Start of Block

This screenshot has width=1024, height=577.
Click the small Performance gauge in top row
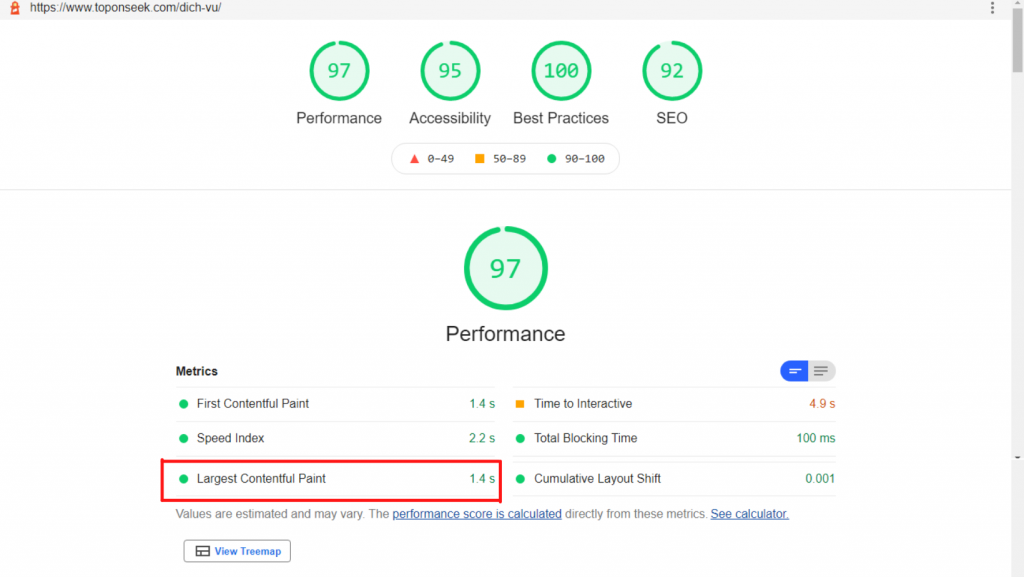[x=339, y=71]
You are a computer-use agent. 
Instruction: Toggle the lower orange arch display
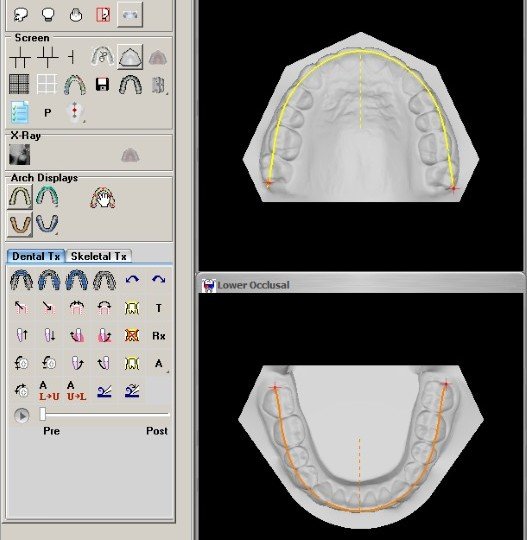pos(20,224)
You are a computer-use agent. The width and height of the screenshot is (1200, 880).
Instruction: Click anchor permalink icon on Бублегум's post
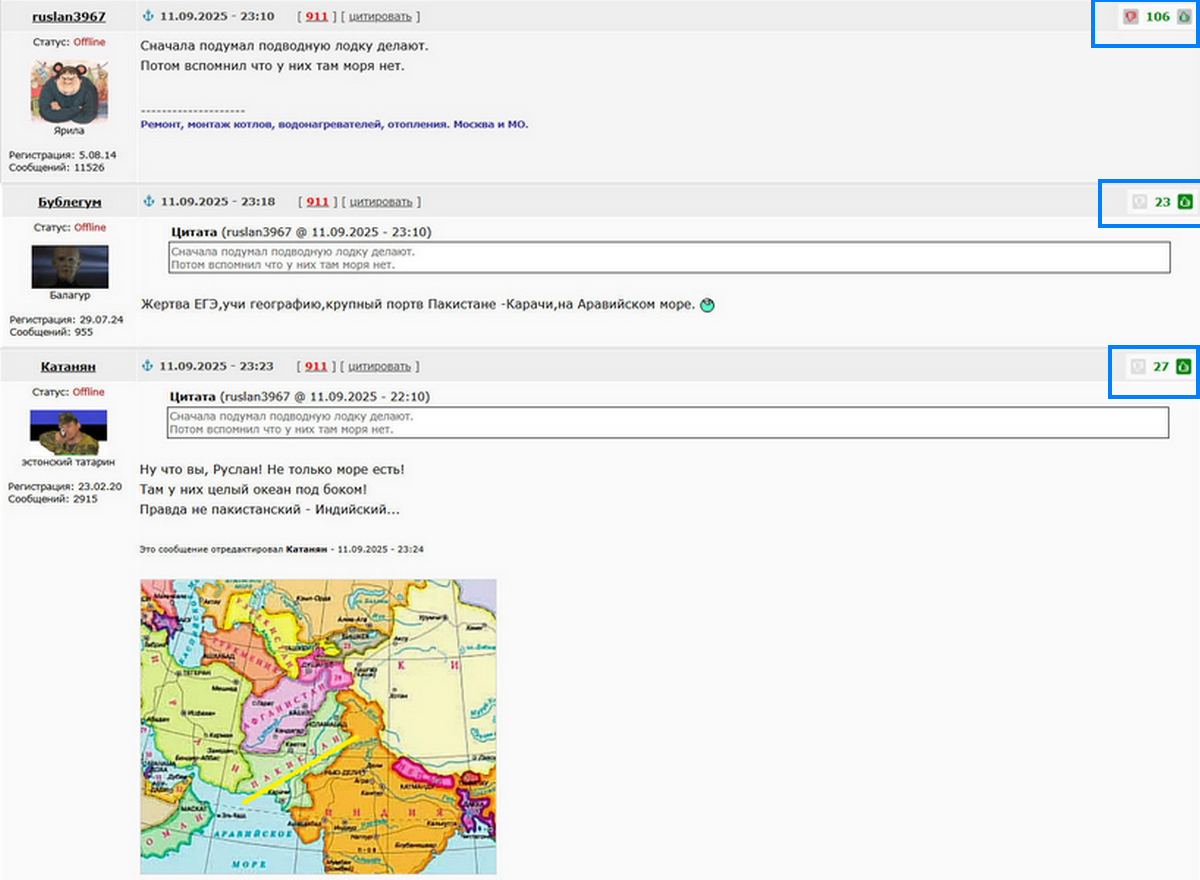click(149, 201)
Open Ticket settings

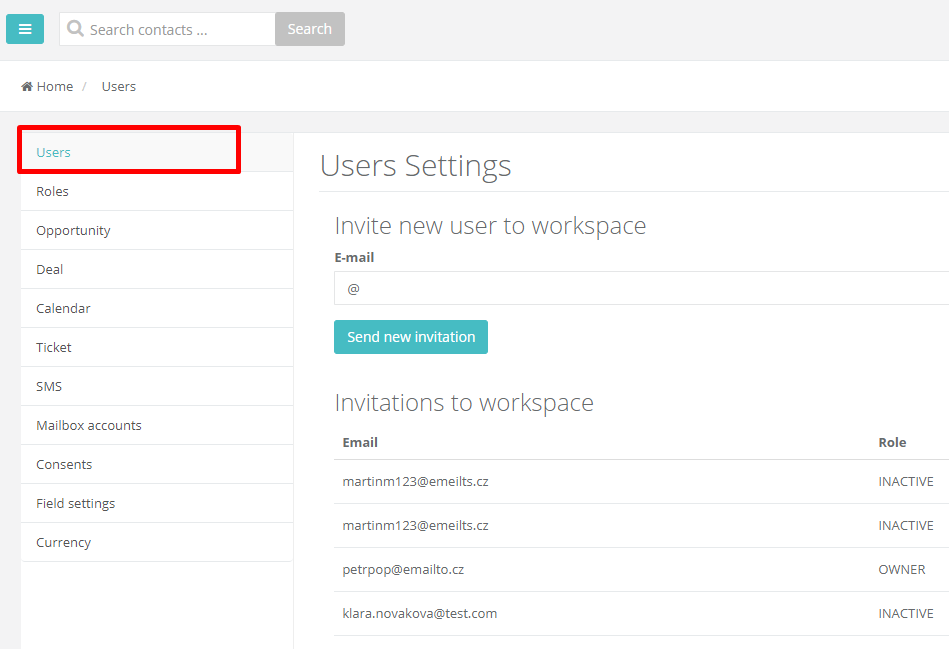[x=157, y=348]
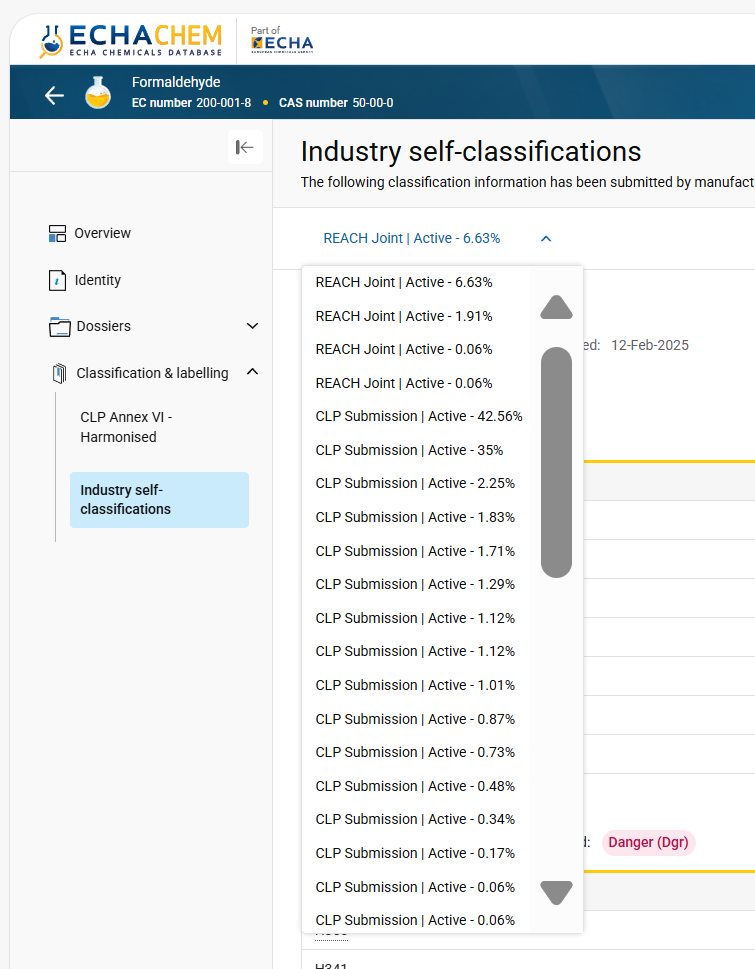This screenshot has height=969, width=755.
Task: Click the Dossiers folder icon
Action: 59,327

End of Block

AIM OF THE EXERCISE.
Whenever a line in the entries holds the word "agent", copy that line.

SOLUTION FOR THIS TASK.
You are a computer-use agent. 
You are a computer-use agent. The width and height of the screenshot is (1200, 880).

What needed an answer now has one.